> **Aim**
Quote the listing below verbatim, starting at the line containing "779x438 pixels." and ending with the line containing "will pyautogui.click(x=740, y=399).", with both of those lines included.

> **Dataset records**
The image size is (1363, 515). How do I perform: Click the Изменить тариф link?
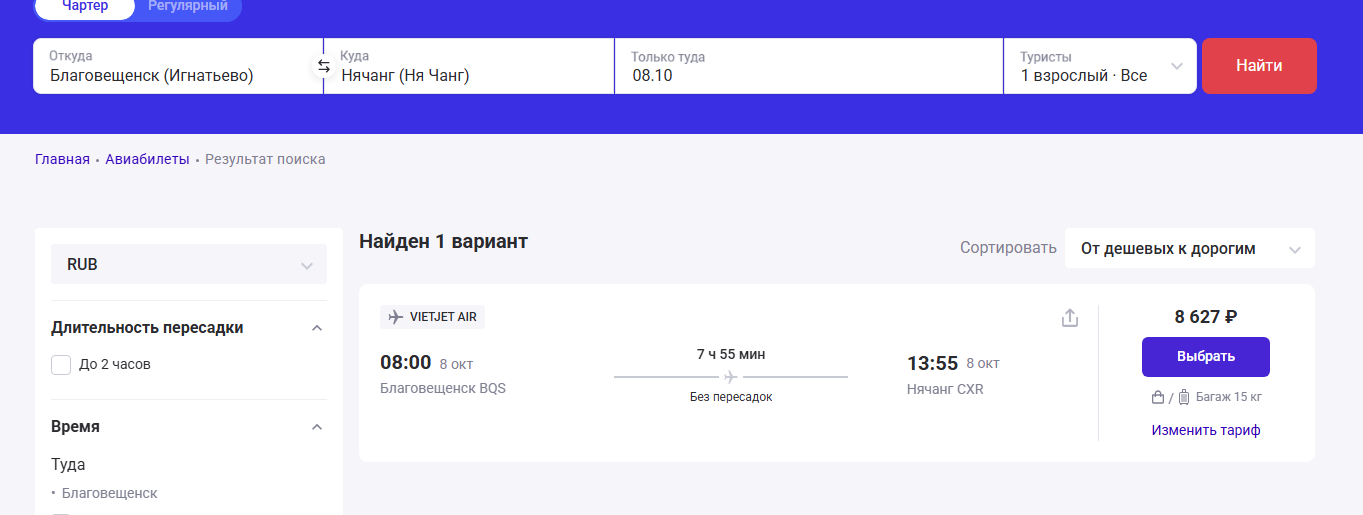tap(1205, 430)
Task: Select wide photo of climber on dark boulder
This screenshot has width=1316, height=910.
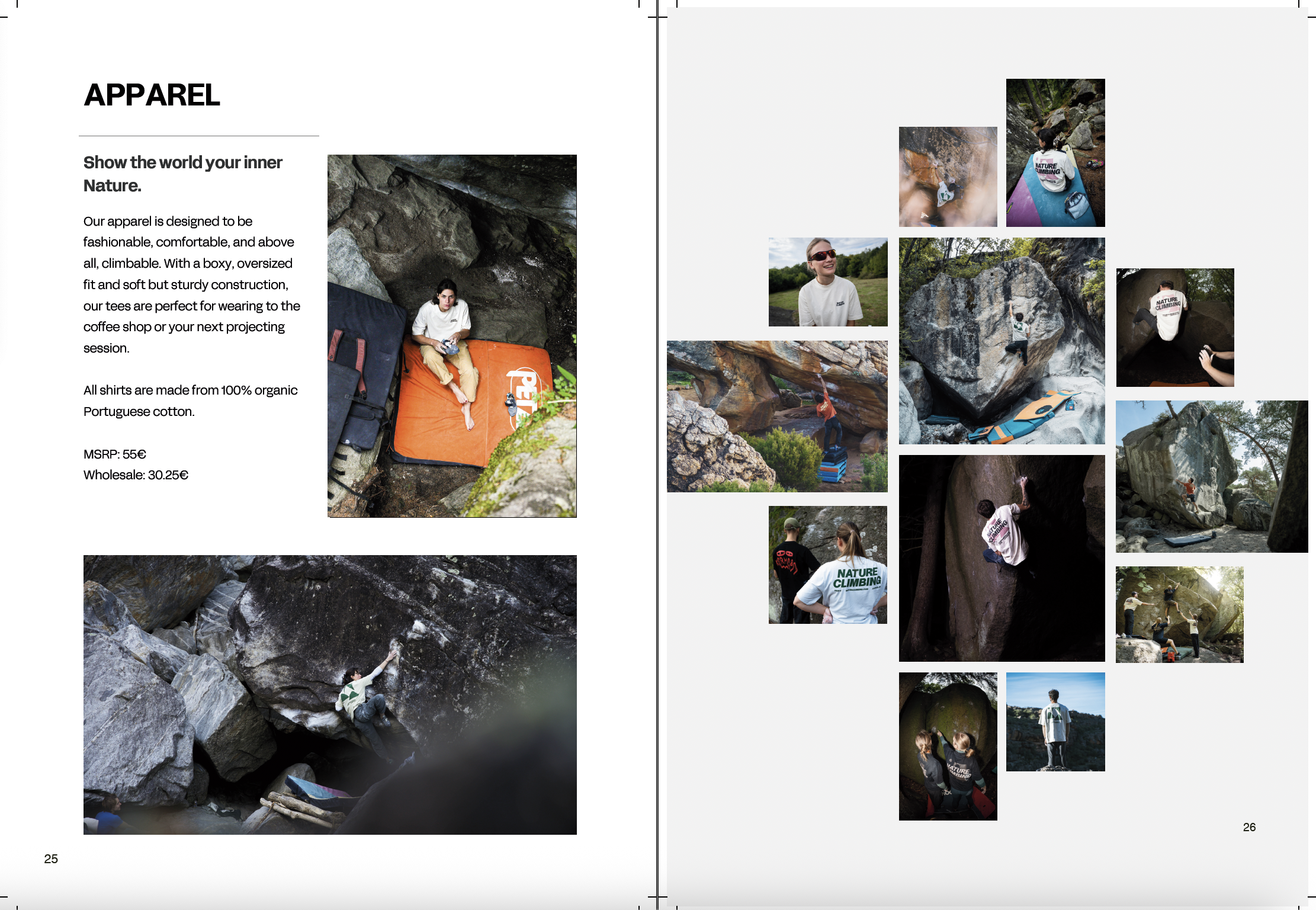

==

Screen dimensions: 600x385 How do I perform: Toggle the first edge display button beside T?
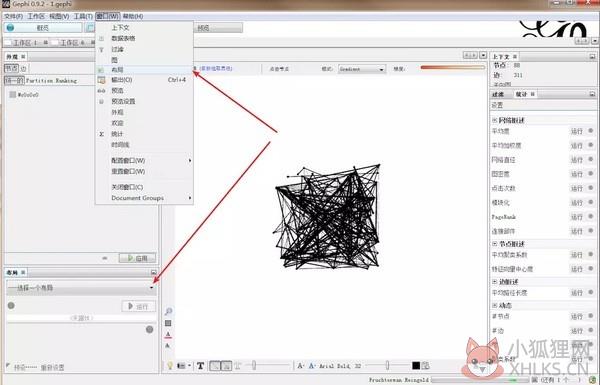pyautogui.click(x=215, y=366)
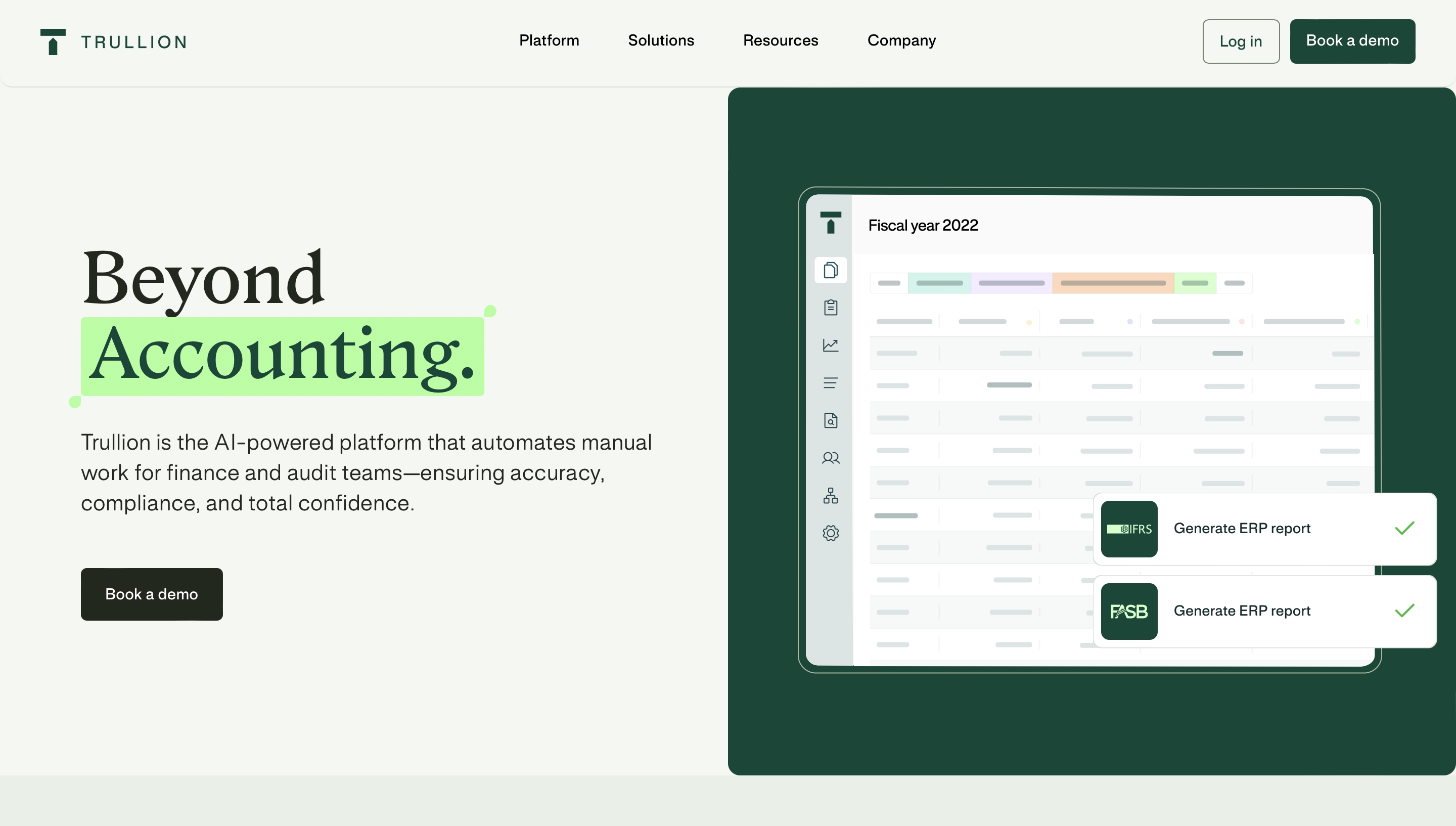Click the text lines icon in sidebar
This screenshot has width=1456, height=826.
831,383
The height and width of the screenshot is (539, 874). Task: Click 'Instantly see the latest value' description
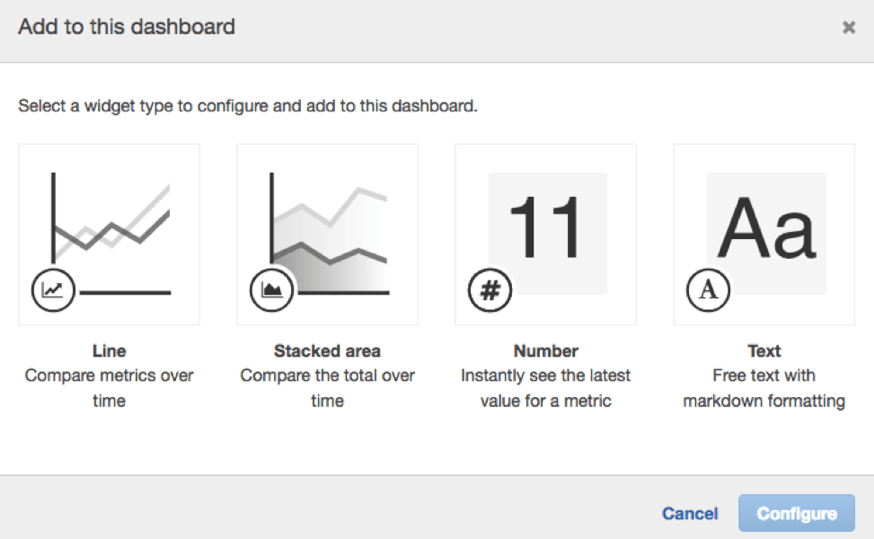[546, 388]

...

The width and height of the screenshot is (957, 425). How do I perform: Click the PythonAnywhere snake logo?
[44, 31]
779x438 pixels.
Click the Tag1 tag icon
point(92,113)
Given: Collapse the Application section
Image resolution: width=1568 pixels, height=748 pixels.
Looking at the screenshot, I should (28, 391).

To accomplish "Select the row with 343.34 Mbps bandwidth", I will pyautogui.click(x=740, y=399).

> **Expected answer**
779x438 pixels.
Click the Tag1 tag icon
point(92,113)
Given: Collapse the Application section
Image resolution: width=1568 pixels, height=748 pixels.
Looking at the screenshot, I should (28, 391).

To accomplish "Select the row with 343.34 Mbps bandwidth", I will pyautogui.click(x=740, y=399).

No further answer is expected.